Голоса исчезают — музыка остается - [85]

Шрифт
Интервал

этого, действие фатально обескровливается, в результате чего получается нудное, бесконечно растянутое стихотворение.

«Скрипящий ремнями напоказ» юный лейтенант, ещё не попав на фронт, уже врывается (именно врывается, именно на полном ходу) в трагедию народа, в трагедию страны.

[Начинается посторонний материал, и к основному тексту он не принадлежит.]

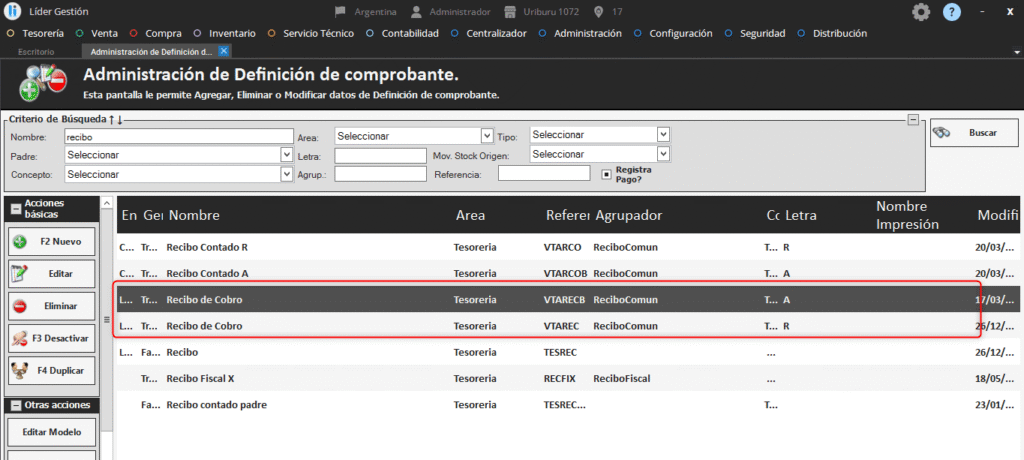Click the blue help question mark icon

pyautogui.click(x=951, y=12)
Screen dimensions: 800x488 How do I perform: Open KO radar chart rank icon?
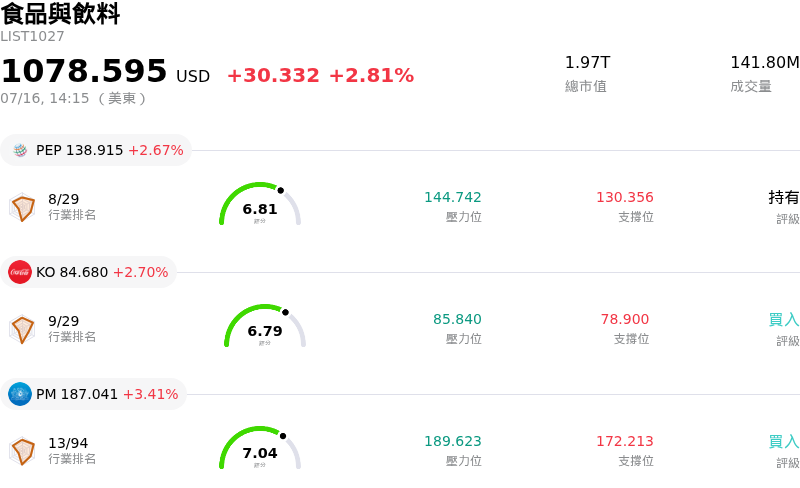click(22, 329)
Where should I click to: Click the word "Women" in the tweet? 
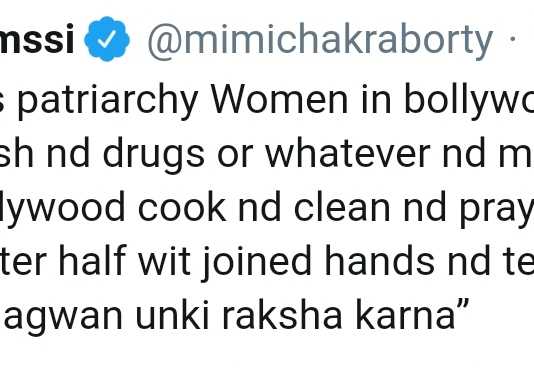[279, 99]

Мелькали встречные вагоны,
телятники и пульмана,
порою дух скотопрогонный
врывался с ветром из окна,
порой навстречу шли вагоны,
такие же, как для скота,
но проплывал квадрат оконный,
где за решёткой темнота
и лиц свеченье восковое,
потом внезапно дым стеной
и на площадке тормозной
фуражки и штыки конвоя,
вслед – едкий дым и зыбкий зной…

Музыка движения такова, что читатель не успевает среагировать на звуковые чудеса последних (в цитате) четырёх строк (хотя… как не восторгаться тут: «…едкий дым и зыбкий зной»!). Казалось бы, всё неостановимо («Плыл мир, скрипели тормоза»), но поэзия как раз и пользуется этой скоростью, чтобы на контрасте зафиксировать самое основное и передать его «по цепочке»: «Конечно, в памяти короткой – вагон с тюремною решёткой, штык на площадке тормозной остались где-то за пределом, лишь на мгновенье между делом за маревом мелькнули белым, за душною голубизной…» Это очень напоминает «странный отпечаток неизбежной судьбы», о котором говорит Печорин в лермонтовском «Фаталисте». Разминулись два эшелона: один на войну, а другой – с зэками и их конвоирами.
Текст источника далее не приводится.